Quand je suis entrée dans la salle de boxe pour la première fois, j’avais pris soin de mettre mon seul et unique vieux jogging qui trainait au fond de mon placard, et je l’avais assorti à la va vite d’un teeshirt à manche longue rose fushia, pas du tout fait pour le sport d’ailleurs, il avait quelques paillettes de ci de là.

J’avais bien sur attaché mes cheveux. La base quoi. Comme au cours de gym du lycée en gros.

Je n’avais pas fait trois pas dans la salle que le prof m’a donné une corde à sauter et m’a dit : « vas-y ! saute ! ».

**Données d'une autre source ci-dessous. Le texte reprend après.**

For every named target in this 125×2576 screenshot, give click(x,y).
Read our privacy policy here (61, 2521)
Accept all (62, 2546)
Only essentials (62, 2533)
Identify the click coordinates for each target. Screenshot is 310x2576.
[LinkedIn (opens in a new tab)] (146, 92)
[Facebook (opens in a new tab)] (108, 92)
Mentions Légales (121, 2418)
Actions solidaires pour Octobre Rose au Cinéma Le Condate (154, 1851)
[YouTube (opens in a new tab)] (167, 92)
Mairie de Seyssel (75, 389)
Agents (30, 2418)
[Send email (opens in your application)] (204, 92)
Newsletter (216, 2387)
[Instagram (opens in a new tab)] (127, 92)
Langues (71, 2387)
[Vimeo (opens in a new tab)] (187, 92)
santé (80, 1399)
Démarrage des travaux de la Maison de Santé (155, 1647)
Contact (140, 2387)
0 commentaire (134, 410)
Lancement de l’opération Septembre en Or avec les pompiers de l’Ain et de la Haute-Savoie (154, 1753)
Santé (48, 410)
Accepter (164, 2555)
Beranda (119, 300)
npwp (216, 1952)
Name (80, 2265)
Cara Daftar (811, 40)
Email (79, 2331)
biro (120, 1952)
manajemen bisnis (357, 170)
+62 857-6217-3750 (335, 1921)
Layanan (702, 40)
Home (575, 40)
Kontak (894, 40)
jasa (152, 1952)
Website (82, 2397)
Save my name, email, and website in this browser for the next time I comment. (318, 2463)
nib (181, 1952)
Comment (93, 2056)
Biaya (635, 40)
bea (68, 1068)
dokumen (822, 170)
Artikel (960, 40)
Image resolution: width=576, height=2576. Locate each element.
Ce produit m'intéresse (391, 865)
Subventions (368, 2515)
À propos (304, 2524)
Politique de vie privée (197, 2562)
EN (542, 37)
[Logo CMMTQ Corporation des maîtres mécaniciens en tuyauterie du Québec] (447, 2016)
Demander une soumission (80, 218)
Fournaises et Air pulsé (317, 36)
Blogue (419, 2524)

J’ai pris la corde et j’ai sauté.

J’ai du faire une dizaine de sauts et je me suis retrouvée essoufflée et rouge comme une écrevisse. J’ai regardé autour de moi. Les autres, femmes y compris, sautaient légèrement et continuellement. Un peu surprise, j’ai repris ma corde et de dix sauts au dix sauts, je me suis essoufflée de plus belle.

« On pause les cordes » qu’il a dit ensuite, le prof.

Alors là, ils nous a fait sauter dans tous les sens : « devant, derrière, coté, coté ». Il répétait sans cesse : « devant, derrière, coté, coté ». Puis d’un coup : « Tous au sol, position pompe » a-t-il crier. Gloups.

Tout s’enchainait très vite. Cela m’amusait beaucoup. Cet effort, bouger son corps, expérimenter la puissance des jambes, des bras. On envoyait « des directs » avant / arrière.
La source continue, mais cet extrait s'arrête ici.